The Sigh’ as a Recruitment Maneuver in ARDS?

Abstract & Commentary

Now that the use of small tidal volume ventilation (3-6 mL/kg predicted body weight) is the accepted method of managing patients with the acute respiratory distress syndrome (ARDS), prevention of atelectasis and improvement of gas exchange by alveolar recruitment is a topic of much study. This report evaluates the effect of a single ventilator-delivered sigh breath once a minute on patients receiving pressure support ventilation (PSV) during treatment for ARDS. Thirteen intubated patients were studied within 7 days of the onset of symptoms and the diagnosis of ARDS. Patients were lightly sedated and managed with PSV and positive end-expiratory pressure (PEEP) levels set by the primary clinicians, based on individual patient needs. Average tidal volume was about 400 mL and PEEP about 11 cm H2O during the control study period. Control PaO2 was 91.4 ± 27.4 mm Hg.

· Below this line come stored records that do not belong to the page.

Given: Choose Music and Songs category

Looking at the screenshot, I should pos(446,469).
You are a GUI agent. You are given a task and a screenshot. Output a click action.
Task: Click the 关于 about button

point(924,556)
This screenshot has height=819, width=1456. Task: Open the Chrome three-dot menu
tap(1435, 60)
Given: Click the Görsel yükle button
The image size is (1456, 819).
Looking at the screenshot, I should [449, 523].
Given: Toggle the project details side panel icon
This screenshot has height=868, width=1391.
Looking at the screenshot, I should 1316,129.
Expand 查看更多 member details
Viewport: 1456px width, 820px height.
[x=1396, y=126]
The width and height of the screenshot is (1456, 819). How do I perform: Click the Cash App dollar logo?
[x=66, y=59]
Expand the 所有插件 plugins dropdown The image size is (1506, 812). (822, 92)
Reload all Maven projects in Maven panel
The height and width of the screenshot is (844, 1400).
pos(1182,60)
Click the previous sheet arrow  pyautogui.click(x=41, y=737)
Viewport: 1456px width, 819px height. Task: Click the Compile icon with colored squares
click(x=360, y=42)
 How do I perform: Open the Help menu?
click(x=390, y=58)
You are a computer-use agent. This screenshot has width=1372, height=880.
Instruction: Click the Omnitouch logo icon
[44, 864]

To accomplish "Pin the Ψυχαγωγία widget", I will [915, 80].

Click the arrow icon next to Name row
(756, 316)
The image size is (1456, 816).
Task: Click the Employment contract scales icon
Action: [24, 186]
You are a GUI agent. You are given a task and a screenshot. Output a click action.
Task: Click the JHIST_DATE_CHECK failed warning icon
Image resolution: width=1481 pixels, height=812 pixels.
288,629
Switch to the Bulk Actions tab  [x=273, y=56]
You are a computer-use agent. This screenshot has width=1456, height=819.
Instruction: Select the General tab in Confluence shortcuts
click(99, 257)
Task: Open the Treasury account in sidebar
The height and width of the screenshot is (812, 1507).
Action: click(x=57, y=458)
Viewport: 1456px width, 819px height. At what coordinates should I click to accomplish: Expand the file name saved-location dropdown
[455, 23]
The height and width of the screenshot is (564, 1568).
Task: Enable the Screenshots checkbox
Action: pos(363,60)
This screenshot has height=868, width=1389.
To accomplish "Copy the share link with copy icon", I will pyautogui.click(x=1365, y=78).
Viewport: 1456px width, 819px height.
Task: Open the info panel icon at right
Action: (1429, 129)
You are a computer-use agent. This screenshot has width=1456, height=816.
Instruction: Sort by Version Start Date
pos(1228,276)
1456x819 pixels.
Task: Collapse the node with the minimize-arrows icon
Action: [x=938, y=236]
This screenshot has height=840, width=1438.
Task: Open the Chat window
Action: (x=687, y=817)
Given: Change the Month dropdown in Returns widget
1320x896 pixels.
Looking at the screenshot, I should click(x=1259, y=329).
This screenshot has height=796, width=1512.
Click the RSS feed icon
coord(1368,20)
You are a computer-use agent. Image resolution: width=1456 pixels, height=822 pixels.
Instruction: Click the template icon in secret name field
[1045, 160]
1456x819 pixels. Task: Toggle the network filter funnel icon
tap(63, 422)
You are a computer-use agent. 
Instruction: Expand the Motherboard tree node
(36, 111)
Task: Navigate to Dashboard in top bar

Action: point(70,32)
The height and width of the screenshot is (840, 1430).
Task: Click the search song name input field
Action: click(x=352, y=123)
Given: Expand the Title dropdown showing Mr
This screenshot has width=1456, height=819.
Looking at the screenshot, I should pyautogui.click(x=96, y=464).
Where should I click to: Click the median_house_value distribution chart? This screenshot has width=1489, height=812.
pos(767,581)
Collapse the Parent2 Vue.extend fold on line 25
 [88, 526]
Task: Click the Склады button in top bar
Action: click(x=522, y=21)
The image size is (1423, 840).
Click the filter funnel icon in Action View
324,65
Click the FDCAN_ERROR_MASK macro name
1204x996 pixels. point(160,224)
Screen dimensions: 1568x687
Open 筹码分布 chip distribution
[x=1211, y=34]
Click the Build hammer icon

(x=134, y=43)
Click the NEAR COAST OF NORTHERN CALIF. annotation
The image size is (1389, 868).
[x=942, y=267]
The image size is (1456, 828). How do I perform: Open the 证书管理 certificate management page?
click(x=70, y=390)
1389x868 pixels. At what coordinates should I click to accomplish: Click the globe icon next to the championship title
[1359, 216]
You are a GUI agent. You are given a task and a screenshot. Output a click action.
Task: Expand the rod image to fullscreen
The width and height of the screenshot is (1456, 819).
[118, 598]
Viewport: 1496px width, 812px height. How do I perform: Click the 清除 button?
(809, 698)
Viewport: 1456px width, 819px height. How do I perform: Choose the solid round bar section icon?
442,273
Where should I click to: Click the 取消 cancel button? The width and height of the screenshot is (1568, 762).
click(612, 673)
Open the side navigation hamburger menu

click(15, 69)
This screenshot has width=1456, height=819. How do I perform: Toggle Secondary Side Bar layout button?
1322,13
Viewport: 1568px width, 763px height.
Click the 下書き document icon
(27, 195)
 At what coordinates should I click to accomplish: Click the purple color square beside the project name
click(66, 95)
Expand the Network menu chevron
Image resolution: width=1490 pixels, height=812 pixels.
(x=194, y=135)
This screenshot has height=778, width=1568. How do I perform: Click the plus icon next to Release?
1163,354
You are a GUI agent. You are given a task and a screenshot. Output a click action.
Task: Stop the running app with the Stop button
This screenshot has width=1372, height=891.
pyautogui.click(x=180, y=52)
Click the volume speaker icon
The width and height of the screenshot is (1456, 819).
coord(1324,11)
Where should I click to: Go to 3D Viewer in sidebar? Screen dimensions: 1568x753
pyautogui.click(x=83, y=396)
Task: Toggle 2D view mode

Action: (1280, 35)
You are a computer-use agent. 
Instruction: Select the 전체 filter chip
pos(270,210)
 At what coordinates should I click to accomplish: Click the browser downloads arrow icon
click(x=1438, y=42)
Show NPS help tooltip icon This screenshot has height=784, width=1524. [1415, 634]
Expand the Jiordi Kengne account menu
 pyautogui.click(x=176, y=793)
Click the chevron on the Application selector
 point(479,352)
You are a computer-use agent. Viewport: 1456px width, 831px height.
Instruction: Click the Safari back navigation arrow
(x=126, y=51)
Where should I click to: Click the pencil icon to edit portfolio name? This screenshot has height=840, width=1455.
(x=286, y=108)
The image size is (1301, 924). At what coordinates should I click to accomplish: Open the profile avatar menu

Sighs were produced by using the "BiPAP" mode on the Dräger Evita-4 ventilator. This mode consists of continuous positive airway pressure (CPAP) delivered in alternating periods of high and low levels. Spontaneous ventilation is possible during both periods, but no pressure support is applied during the high CPAP period. The high CPAP during the single sigh period was set at 20% greater than the peak airway pressure during spontaneous breathing, or at 35 mm Hg, whichever was higher. The sigh duration was 3-5 seconds depending on patient tolerance. "Intolerance" was determined individually if the patient showed hemodynamic compromise or involuntary cough. Patroniti and colleagues used a lower PEEP during the sigh period to maintain mean airway pressure the same as during spontaneous ventilation. The sigh was delivered once each minute for at least 1 hour. At the conclusion of this period gas exchange, respiratory system mechanics, lung volumes (determined by helium dilution), and drive to breathe (airway occlusion pressure, P0.1) were measured and compared to the control period. After the experimental period another hour at baseline conditions was applied and the studied parameters repeated.

During the sigh period, PaO2 increased (91.4 vs 133 mm Hg), PaCO2 was unchanged (45.8 vs 47.3 mm Hg), and total respiratory system compliance improved (40 ± 12 vs 45 ± 15 mL/cm H2O). Tidal volume (418 ± 57 vs 370 ± 81) declined, as did P0.1 (2.1 ± 1.5 vs 1.2 ± 0.7 cm H2O). Lung volume increased during the hour when sighs were delivered (1242 vs 1378 mL). All changes returned to baseline within an hour after removal of the sigh. (Patroniti N, et al. Anesthesiology. 2002;96:788-794.)

Comment by Charles G. Durbin, Jr., MD

This is one of a number of studies that have attempted to describe the effects of alveolar recruitment maneuvers in patients with ARDS who are managed with small tidal volume ventilation as part of a lung-protective therapy. It demonstrates that rapid improvements in gas exchange occur when a 3-5 second period of CPAP breathing (greater than 35 cm H2O) is delivered in patients breathing spontaneously with PSV. While the observations of this study are interesting (and predictable) it is not clear what the implications are for ARDS treatment. While all the studied patients met the criteria for ARDS, most had relatively good pulmonary compliance and probably were in an early stage of the disease. Only 13 patients were studied, and no attempt was made to systematically study all patients with this disorder. Thus, the patients represent a highly selected population, although the selection criteria were not stated. This weakens the study’s conclusions.

The baseline pulmonary treatment was not standardized. No attempt was made to optimize PEEP, and no pressure-volume curve information was determined. The relationship of the chosen PEEP to the lower inflection point was not determined. Rather low PEEP levels were used (about 10 cm H2O) considering the current understanding of derecruitment. Tidal volume was measured during spontaneous ventilation and undoubtedly varied substantially from breath to breath. The tidal volume was not controlled by protocol, but was determined by the primary clinician. The study conditions are relevant in that spontaneous ventilation is often desirable to optimize ventilation to perfusion matching.

There are significant limits to the usefulness of this study. Pressures were measured at the airway. Without knowing intrathoracic pressures, the lung and chest wall contributions cannot be separated. The recruitment maneuver was only applied for the hour of the study, and was not used in comparison to another approach or in a therapeutic way throughout the course of ARDS. The way the "sigh" was created is specific to the ventilator used, and may not apply to other types of "sighs." The duration of the sigh was determined by "patient tolerance," a subjective and not easily reproducible approach. This paper should help stimulate more studies of sighs for longer periods of time. It is essential to show that these short-term improvements translate into a better long-term outcome.

Dr. Durbin is Professor of Anesthesiology, Medical Director of Respiratory Care, University of Virginia.